In reality, it’s no good talking about changing the conditions in the former colonial world without challenging capitalism and imperialism itself. The whole of the 20th century shows the futility of anti-imperialism without anti-capitalism and socialism. Precisely because imperialism is intrinsically linked with capitalism, so the struggle against imperialism must be linked to the struggle against capitalism. Any other proposals, particularly coming out of the labour movement in the imperialist countries, would merely be providing a left cover for imperialism. The workers of the imperialist countries need to unite with workers in the former colonial world by fighting against their own imperialist bourgeoisie. This is real international solidarity.
A new period
It’s one of the peculiarities of the present period that the labour movement in the west is infected with nostalgia for a period that has passed. Under the pressure of cuts to public services and attacks on pay and conditions, many workers look back at a previous era as one of stability and welfare. A time when the capitalists and trade unions made agreements about wage rises, not wage cuts, and when political parties promised – and delivered – reforms. A time when the word ‘reform’ actually meant improvements in the condition of the working class, not attacks and cuts. But that period is gone and will not return.
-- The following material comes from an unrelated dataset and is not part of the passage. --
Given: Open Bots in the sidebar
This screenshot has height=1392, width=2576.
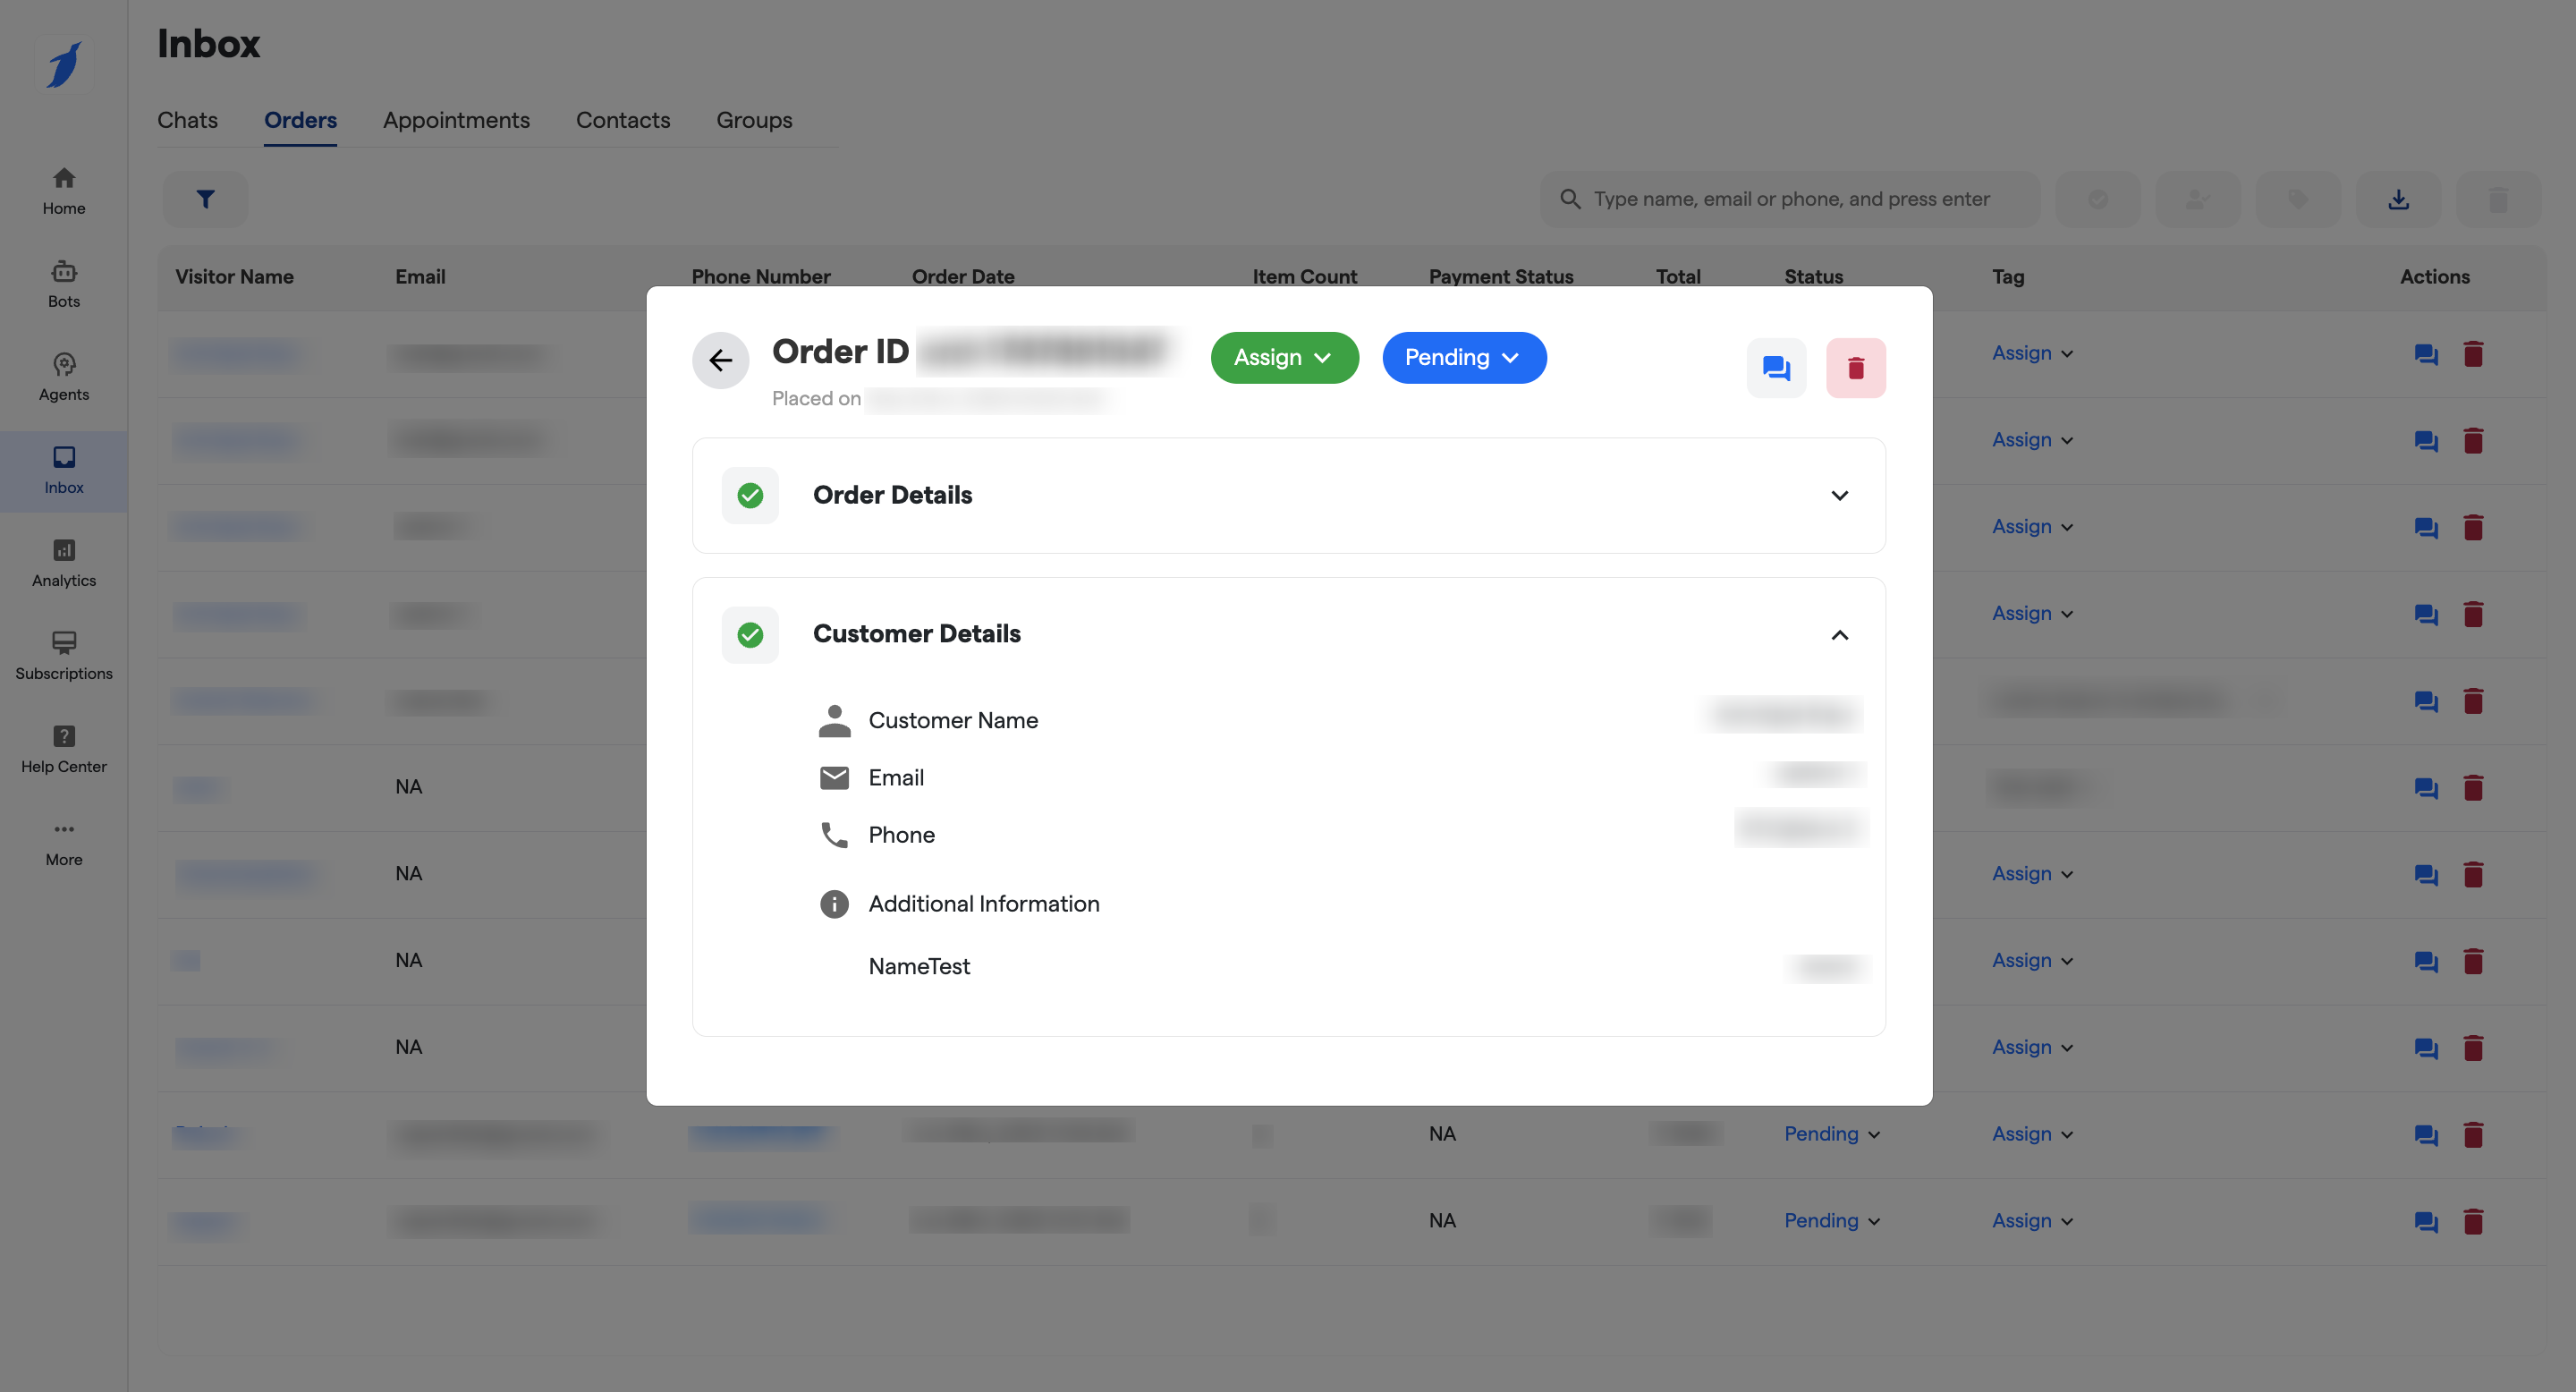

The crisis is not due to migrants, nor bad ideas (‘neoliberalism’), but the limits of capitalism itself. This has certain implications. The reformists and trade union leaders fall into the trap of basing their approach to migration on the number of migrants that capitalism can afford. How many migrants can come without causing downward pressure on wages? How many migrants can we fit in schools, housing and hospitals? This was wrong in the 1950s and 1960s, but it’s a disastrous logic in a period of capitalist decay. The answer is that capitalism can not afford to maintain the existing wages and conditions, whether there are migrants or not. Closing the borders, even evicting migrants, does not fundamentally alter this fact. It’d be like attempting to quench your thirst with salt water.
The reality of capitalism in the present period is that there is the money to provide housing, schools etc for all the refugees in the world, but it’s in private hands. The resources to provide a decent living standard for all the world’s inhabitants exist, but they are concentrated in the clutches of a tiny handful of billionaires and multinational corporations. This inequality is only getting worse.
Our programme is not about achieving stability and accommodation with the capitalist class, which would only be at the expense of the working class, migrant or not. Our programme must be one of uniting workers across borders in defence of conditions, against cuts and for a socialist revolution. The resolution put forward by the Stuttgart Congress of the Second International actually contains the most important elements: defence of collective bargaining agreements, terms and conditions, a struggle for an improvement in the conditions of all workers, the granting of the same rights to migrants as non-migrant workers, including residency, health care, social benefits, housing etc. Furthermore, we must insist on building links between unions internationally and the strengthening of ties between working-class organisations across the world. Such an approach will be the best defence of the existing conditions of the working class, against the onslaught of the ruling class, but it is also the best preparation for a worldwide socialist revolution.